§ Set exercise: Turn the material starting at the line with "Image resolution: width=1164" and ending at the line with "Open the Source Control view" into a JSON list of strings, one string per line, with blank lines dropped. Leave the pictures out of your answer.

§ Given information:

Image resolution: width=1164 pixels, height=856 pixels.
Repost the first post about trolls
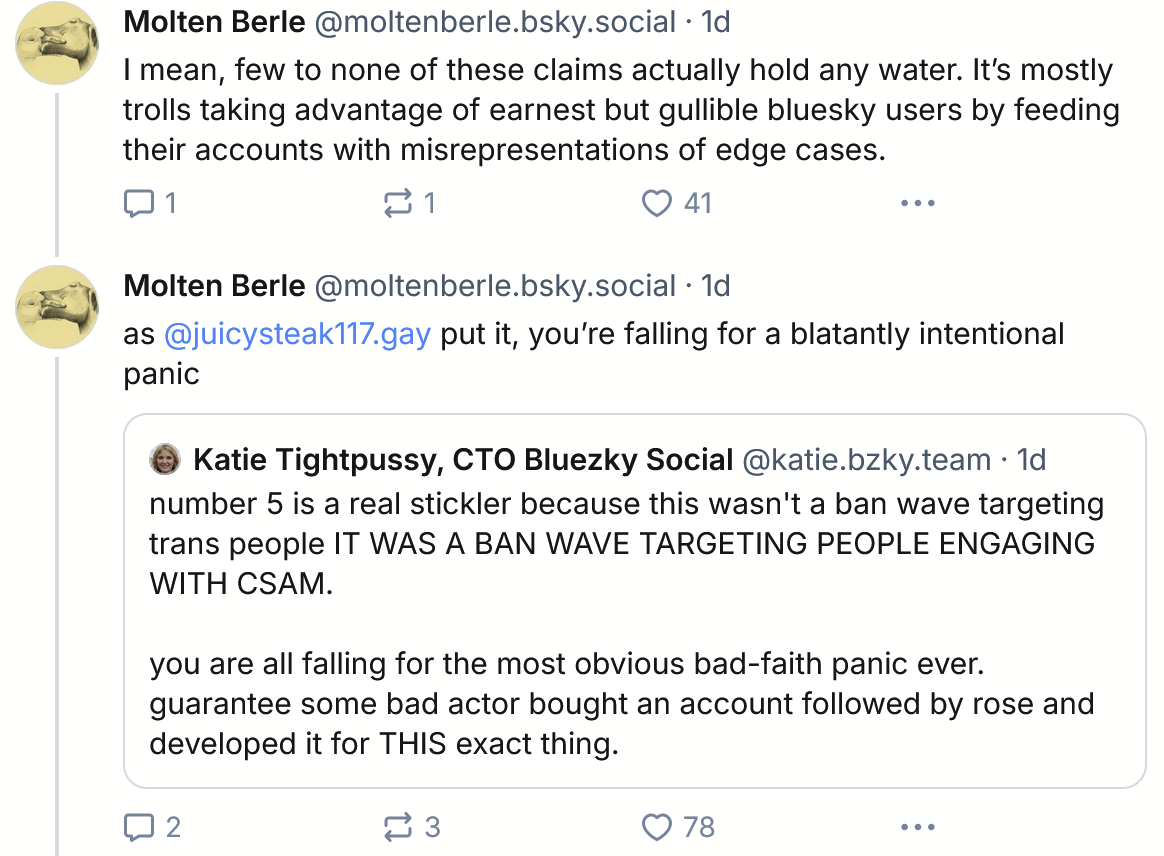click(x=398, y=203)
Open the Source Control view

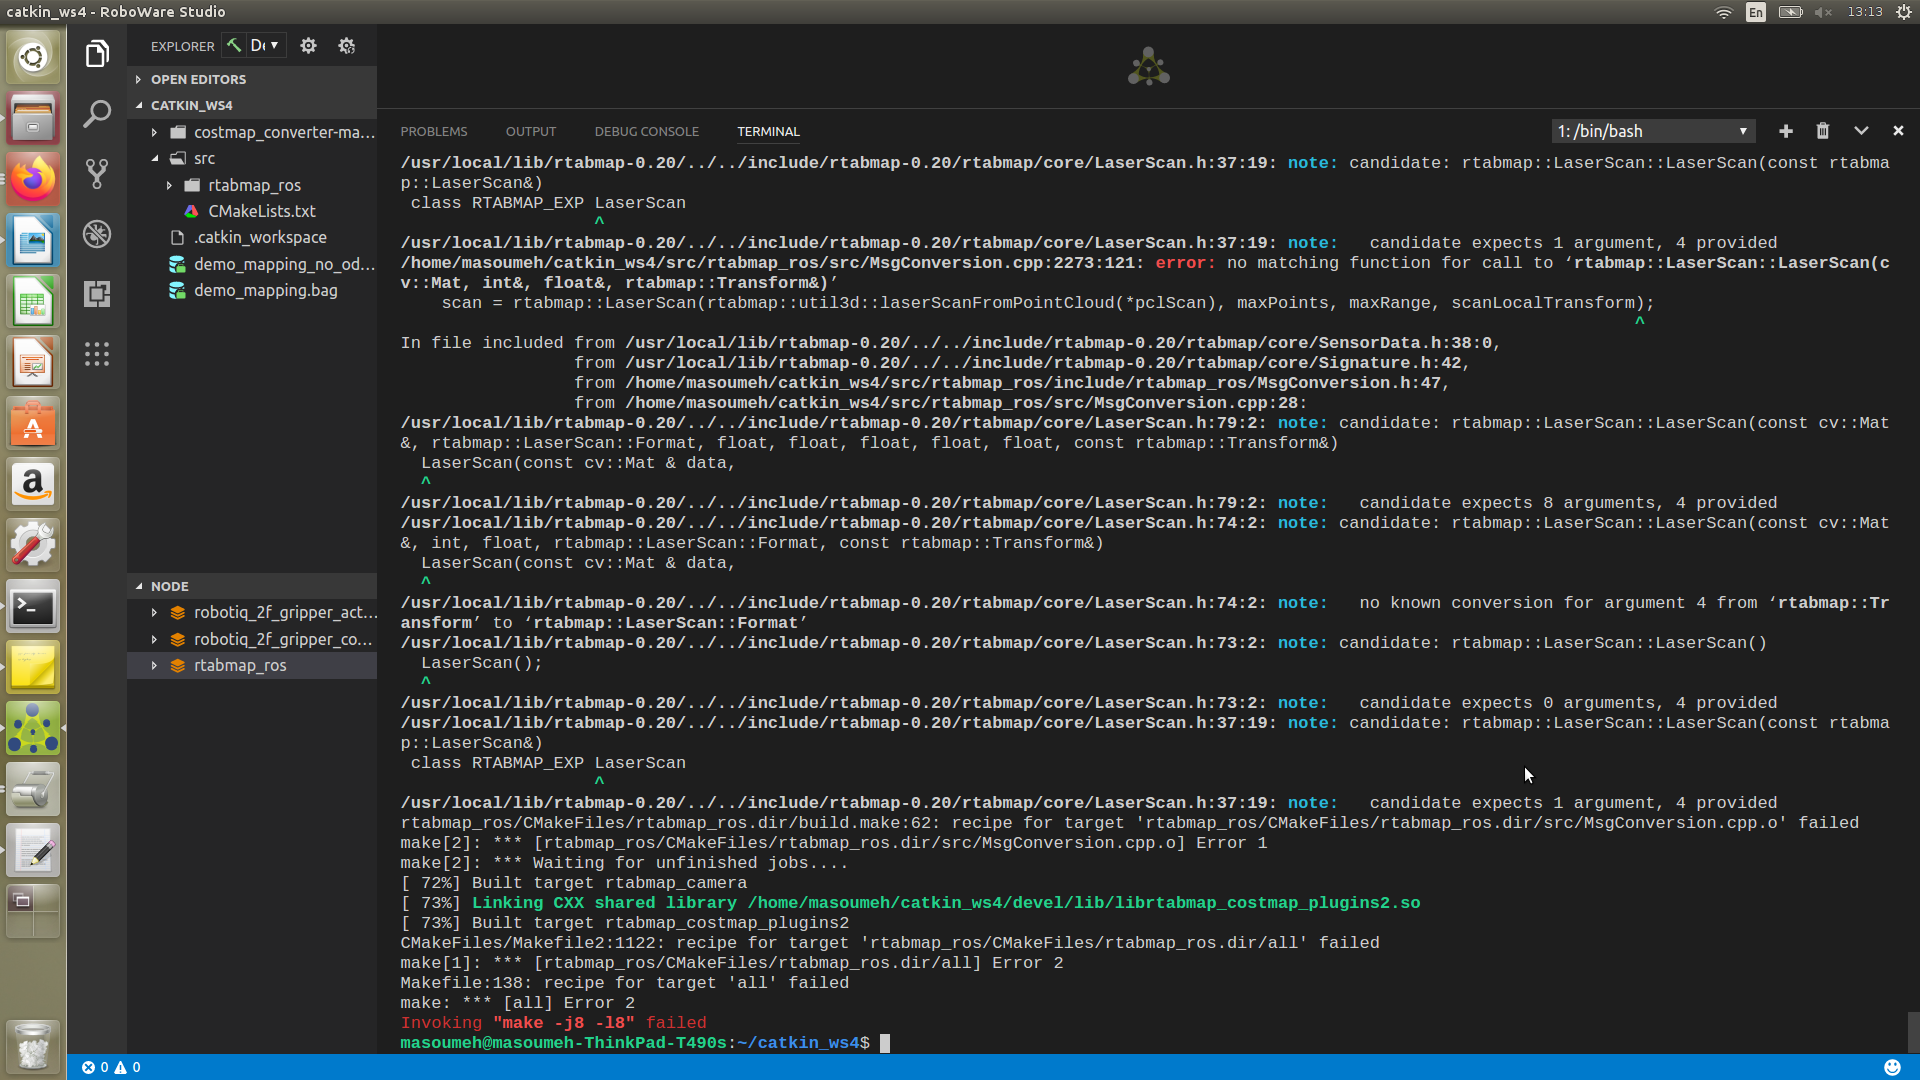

==

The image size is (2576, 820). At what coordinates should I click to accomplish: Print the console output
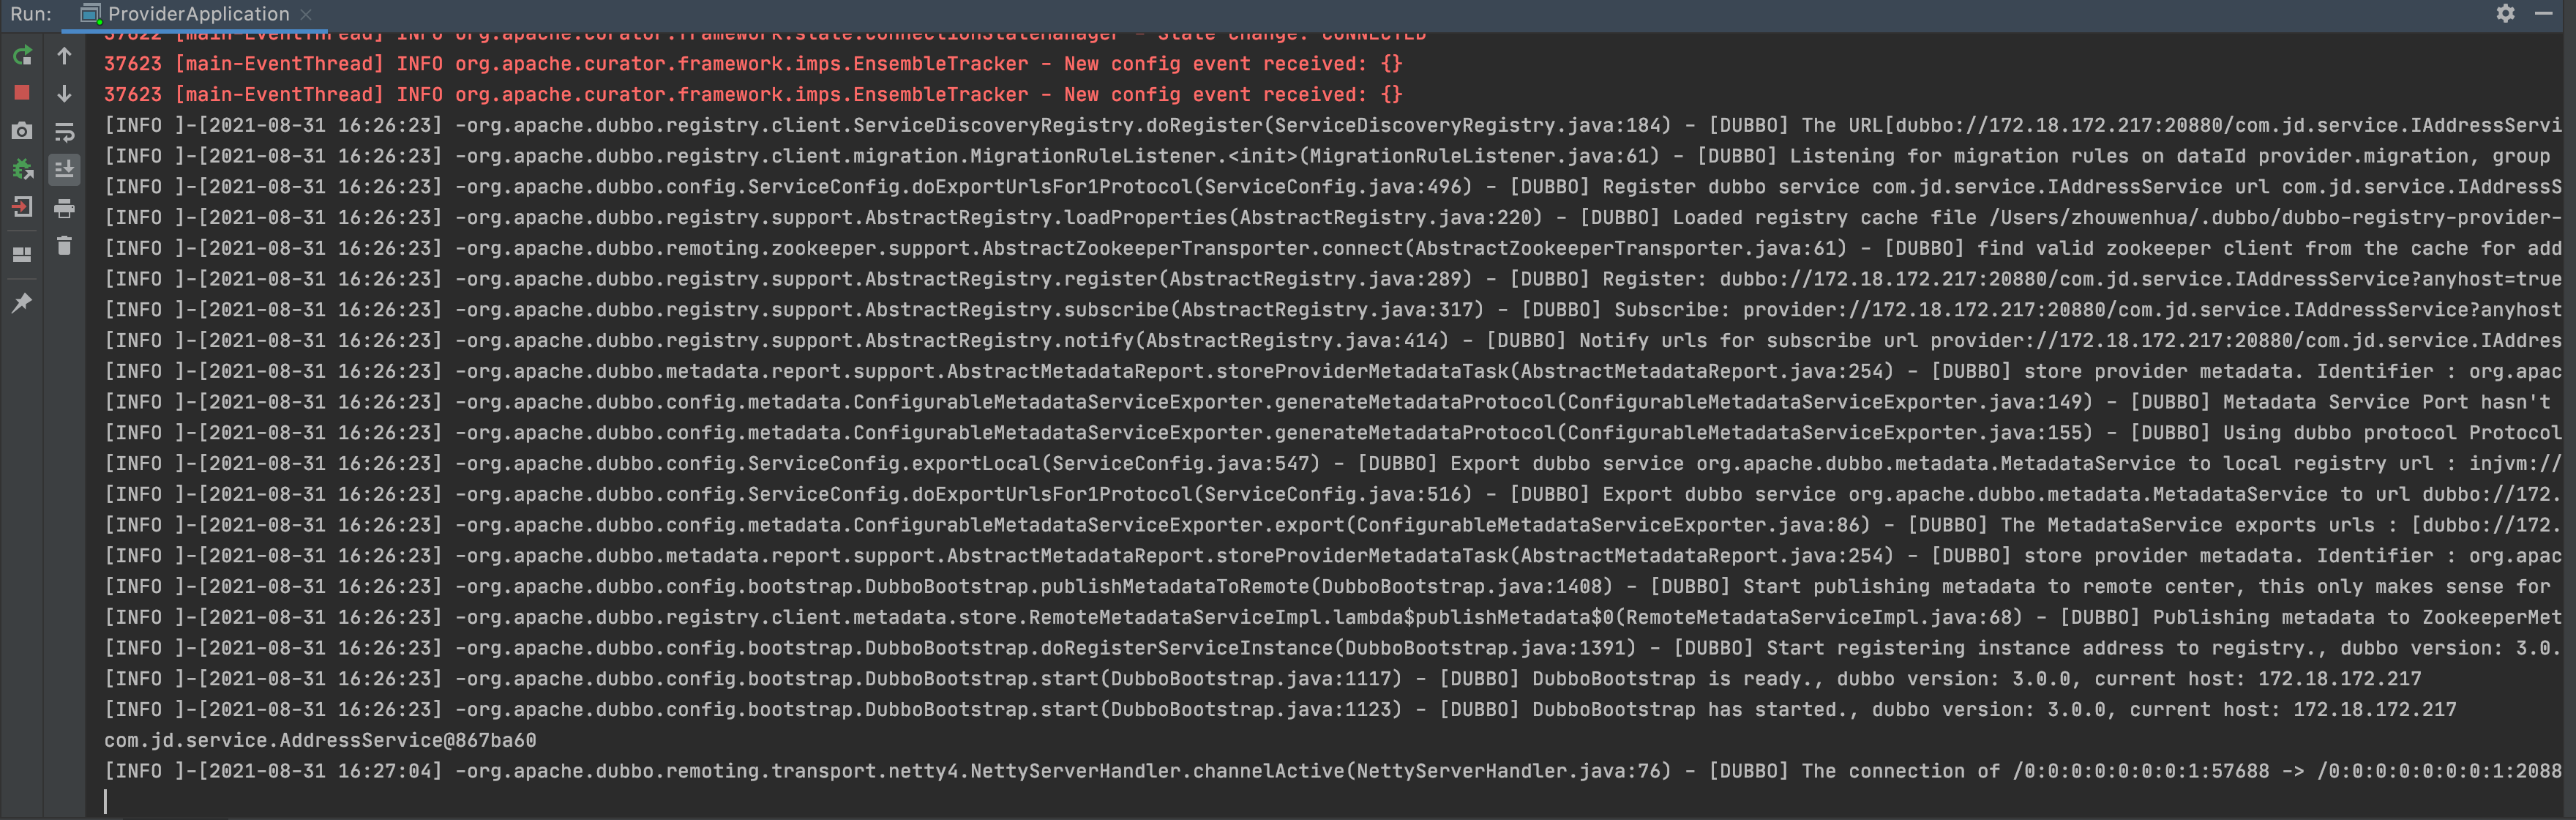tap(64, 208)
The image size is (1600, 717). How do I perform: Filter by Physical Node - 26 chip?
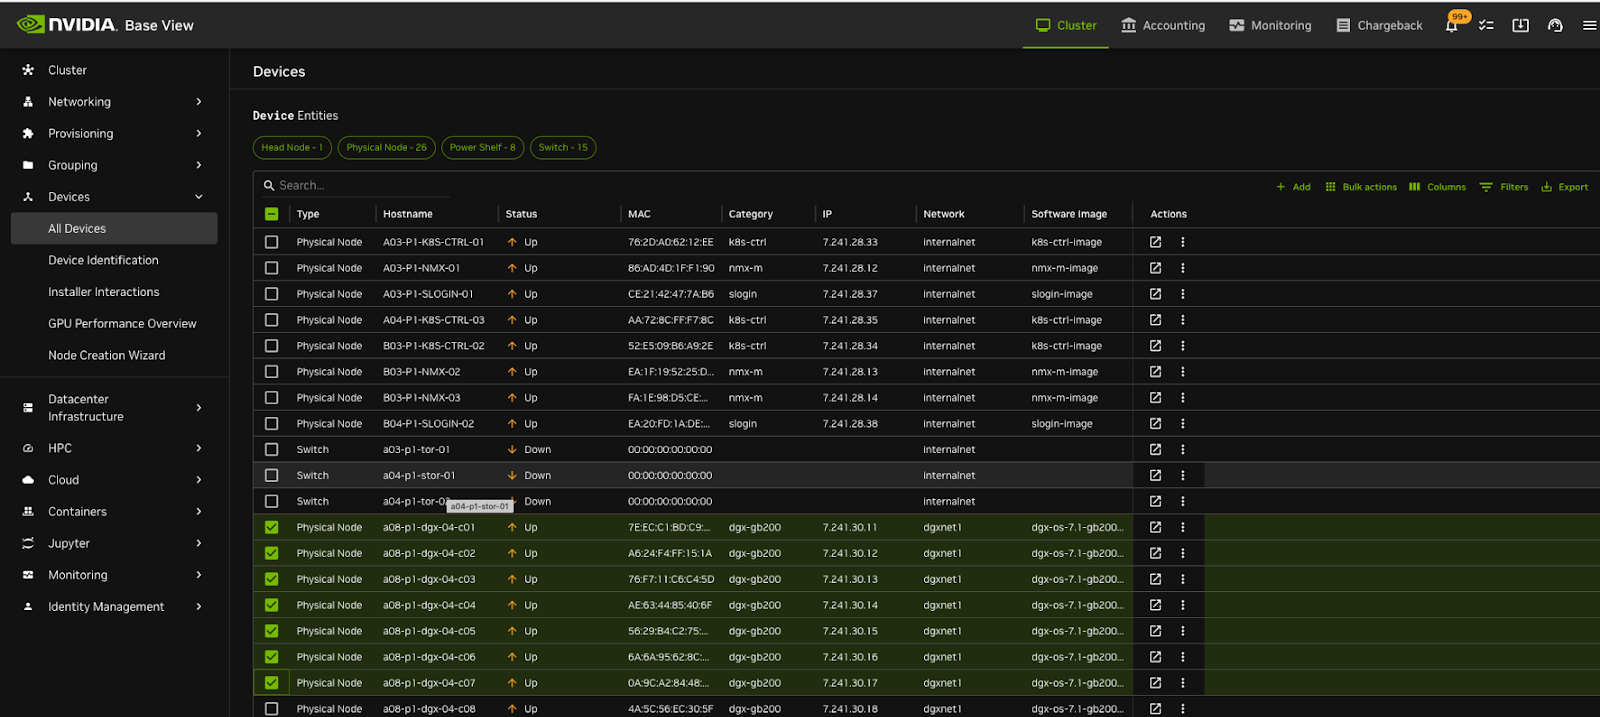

§ Answer to the task:
[
  "Image resolution: width=1164 pixels, height=856 pixels.",
  "Repost the first post about trolls",
  "click(x=398, y=203)",
  "Open the Source Control view"
]